Keep the puppy in an area where you can observe him.  You can use gates in each room to keep him with you.  He must earn his freedom as he is able.  If you give the pup too much freedom before he’s ready, he will have housebreaking accidents and be destructive outside of your view.  You must correct any unwanted behavior during or immediately after the behavior.  Then, redirect the pup’s behavior to an acceptable activity.  If you wait too long to correct, the pup will associate the correction with what he is doing at the exact time of the correction, which may be a desirable behavior.  Safely confine the pup to a crate or exercise pen when you can’t observe him.  Just make sure that he is not over-confined and that he receives a sufficient amount of positive interaction with your family.

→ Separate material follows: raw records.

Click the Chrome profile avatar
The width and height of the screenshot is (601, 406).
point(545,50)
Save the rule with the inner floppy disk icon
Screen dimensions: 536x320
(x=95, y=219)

Schedule a visit with your veterinarian to check the pup’s health and administer any vaccinations that are necessary.  If you don’t have a veterinarian, ask friends who they use and recommend.  Have an appropriately-sized crate ready for when the pup arrives home.  The crate will be an important tool in his housebreaking.  The crate should just be large enough for the pup to stand up in, lie down in comfortably, and turn around in.  You can even purchase a crate with a divider which can expand to be large enough for the pup when he is an adult dog.


Have the pup’s food, dishes, and safe toys ready.  Part of preparing for the pup also involves teaching everyone how to care for the pup.  A schedule should be made regarding when the pup will eat, sleep, etc., and should include who is responsible for taking care of him.  Puppies are creatures of habit, and dogs do best with a regular schedule.  It’s important that everyone be committed to taking time with the pup, and everyone should be consistent in working with the pup.


In addition to his basic needs such as food, water, and shelter, a puppy needs regular and ongoing exercise, training, and socialization.  Make sure that your pup receives a sufficient amount of exercise, which can be in the form of playing fetch, playing in a safely enclosed yard, or walking.  Talk with your veterinarian about what is appropriate for your puppy’s needs.  Running on a hard surface is generally not recommended for young pups whose bones are still developing and growing, but a nice walk would be very appropriate for a healthy pup.   


Socialize your pup in many different situations.  Have him meet a wide variety of friendly people.  Get him used to everyday sights and sounds such as the vacuum cleaner, the television, and cars passing by.  When he is appropriately vaccinated, take the pup to meet friendly, health dogs and puppies.  A good dog daycare facility can help socialize your pup.  You can also form “puppy play groups” with friends who have friendly, healthy puppies.  Just make sure that the puppies have similar play styles and that one is not too strong or large to play with the other.  Supervise all interaction and give the pups a time out or rest period when necessary.  It’s also crucial that young children learn to respect that the puppy is a living creature, not a toy.  Teach them to be gentle with the puppy and supervise all interactions.


Also, last, but certainly not least, make time for training.  Training includes formal commands and even teaching the pup how to greet people and how to be calm during grooming.  Because puppies are sponges who are going to learn something, it’s important that we train them from the beginning.  It’s harder to correct a problem after it’s developed than to teach the pup what we want from the beginning.  Enroll your pup in a class that uses positive reinforcement.  Make sure that the trainer has experience and that you feel comfortable with him or her.  Training classes are great for socialization.  Private training is desirable for individuals who can’t meet during the confined times that classes meet, or if you want more individualized attention than a class can provide.  Best of luck with your new pup!